▶ Exercise requirements
Lay out the rows below as a Markdown table with the columns "Number" and "Line," giving each row's number and its full line, and leave out blank lines.

▶ Record set

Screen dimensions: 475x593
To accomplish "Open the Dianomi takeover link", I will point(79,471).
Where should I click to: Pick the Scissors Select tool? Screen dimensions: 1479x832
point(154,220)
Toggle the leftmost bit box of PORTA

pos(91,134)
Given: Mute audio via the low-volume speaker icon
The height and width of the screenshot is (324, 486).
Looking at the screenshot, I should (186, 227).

▶ Final result
| Number | Line |
|---|---|
| 1 | Screen dimensions: 475x593 |
| 2 | To accomplish "Open the Dianomi takeover link", I will point(79,471). |
| 3 | Where should I click to: Pick the Scissors Select tool? Screen dimensions: 1479x832 |
| 4 | point(154,220) |
| 5 | Toggle the leftmost bit box of PORTA |
| 6 | pos(91,134) |
| 7 | Given: Mute audio via the low-volume speaker icon |
| 8 | The height and width of the screenshot is (324, 486). |
| 9 | Looking at the screenshot, I should (186, 227). |